Short Takes On News & Events

States Cut Mental Health Budgets As Demand Increases

By Christian Torres

November 10th, 2011, 6:08 AM

More than half the states have cut their mental health budgets since the recession hit home, while the economic slump has pushed up demand for such services, according to a new report from the National Alliance on Mental Illness.

Largest Percentage Cuts to State Mental Health Budget FY 2009-2012
South Carolina39.3%
Source: National Alliance on Mental Illness

General funds for mental health — excluding funds brought in through Medicaid and other federal programs – are down $1.6 billion overall between fiscal year 2009 and fiscal 2012, a period when 28 states plus D.C. reduced mental health outlays.

That’s actually a slight improvement from the $1.8 billion slide that NAMI reported through FY 2011. Thirty states  increased their budgets for FY 2012, but “these increases do not mitigate the damage that has been done,” the NAMI report noted.

Between FY 2009 and FY2012, four states — South Carolina, Alabama, Alaska and Illinois — cut their mental health budgets more than 30 percent.
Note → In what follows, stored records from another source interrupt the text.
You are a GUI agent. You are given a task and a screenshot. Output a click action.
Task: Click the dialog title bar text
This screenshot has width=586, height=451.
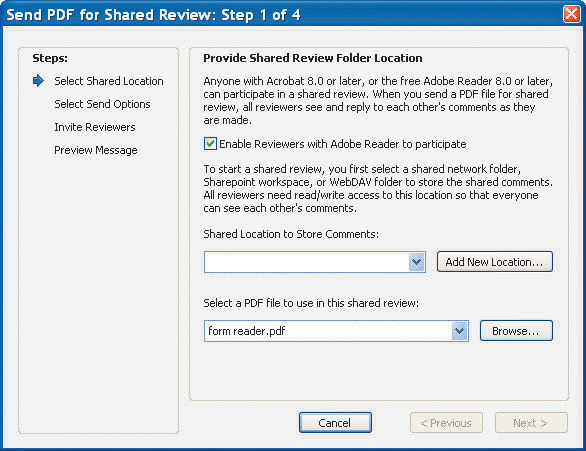153,15
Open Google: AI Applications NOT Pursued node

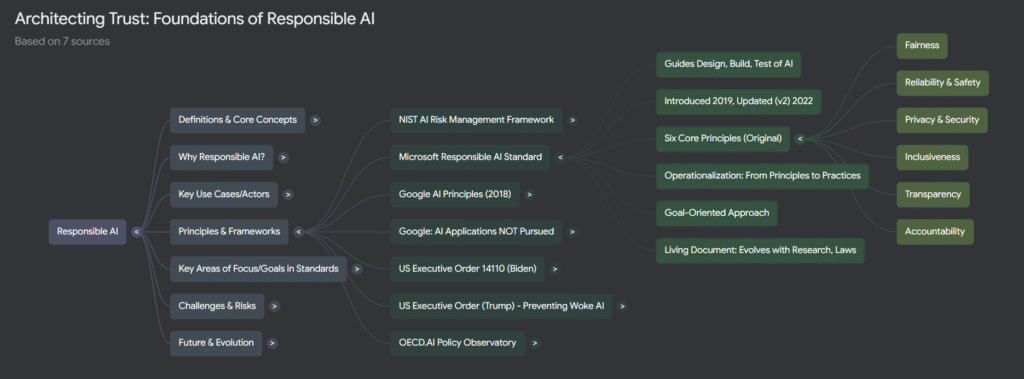(x=476, y=232)
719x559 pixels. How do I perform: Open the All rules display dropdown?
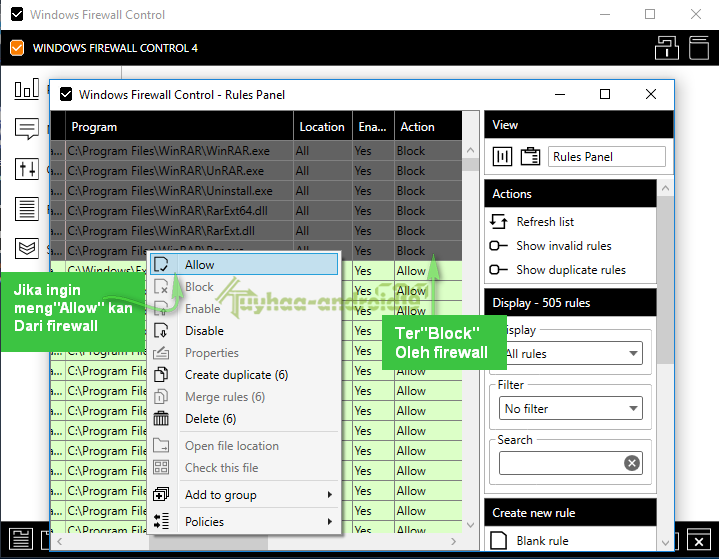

Ten others reduced their budgets by more than 10 percent.

“Mental health treatment in this country is so fragile, so inaccessible and so variable that taking out that much money really staggers it,” said NAMI Executive Director Michael Fitzpatrick.

The timing couldn’t be worse, he added:  “More people are seeking mental health services than ever before” and “treatment systems have been battered by cutbacks.”

Access to services has decreased, and emergency rooms are increasingly having to deal with people experiencing a mental health crisis.

Surveys by the research institute of the National Association of State Mental Health Program Directors have found that more than a dozen states cut short-term and long-term hospital mental health treatment for adults in FY 2010 and 2011. Many states also cut crisis intervention programs and supportive housing.

Ted Lutterman, the institute’s director of research analysis, said that a survey of FY 2012 services is being conducted. Only half of the states have reported up to this point.

“What we’re seeing so far is that 2012 isn’t as bad as 2011, but still, when you take a cut on top of a cut, it just compounds,” Lutterman said. The latest survey also finds that many states underestimated the service cuts they experienced in FY 2011.

Fitzpatrick said that deficit reduction talks on Capitol Hill could put at risk the modest funding turnaround under way in some states.

According to NAMI, states like Arizona and Ohio increased their FY 2012 general mental health funds only to shift some of that money toward Medicaid recipients, because federal stimulus money had been depleted. Federal cuts to Medicaid could draw away even more mental health funds, leaving non-Medicaid recipients in need, the NAMI report warned.

This post was updated at 9:20 a.m. on Nov. 10.

6 Responses to “States Cut Mental Health Budgets As Demand Increases”

  1. Deborah says:

    How can one access this new NAMI report? In checking the NAMI website, the only related report is the one to which the story link refers, which is from 2009 Would be very interested in seeing the current report..

  2. Karl Eisenhower says:

    Thanks for catching that. Due to an editing error, the link to the new report was missing. We’ve added it back into the first paragraph.

  3. Absurdity says:

    I thought the the “Affordable Care Act” required parody between physical and mental illness.

  4. Eunice Lehmacher says:

    Another case of short term saving $$ and long term loosing $$$. What will it take before we are willing to encourage health for all?

  5. Denny Stam says:

    Our jails are filled with patients diagnosed with mental illness.The rest are homeless veterans or citizens with diagnosed illnesses forced to live on the streets. We are trying to regain our first place position in the free world, while this travesty exists. Would it not make economic sense to provide shelter and food for these people. Jail is expensive for each of us, certainly not the answer for mentally ill folks. How about getting help from the large charitable entites to build housing at individual state levels, with access to food and prescription items close by? Many of these people need help for a while, then return to productive lives.

  6. Barbara A. Rhodes says:

    I am a person with a serious mental illness. Recently, I disenrolled from my behavior health care provider and the RBHA (Regional Behavioral Healthcare Authority). Why stay enrolled in a system that does not meet my needs because I am non-Title XIX? My quality of life has declined since the cuts instituted by Governor Brewer over a year ago. This includes two hospitalizations. I cannot get any type of group therapy or the one specifically intended to help with my disorder, DBT. I am leaving Arizona early next year and moving to a state where my needs can be met. My quality of life is my responsibility as is my mental health. Too bad folks in Arizona have to hurt and kill people before their mental illness is adequately treated.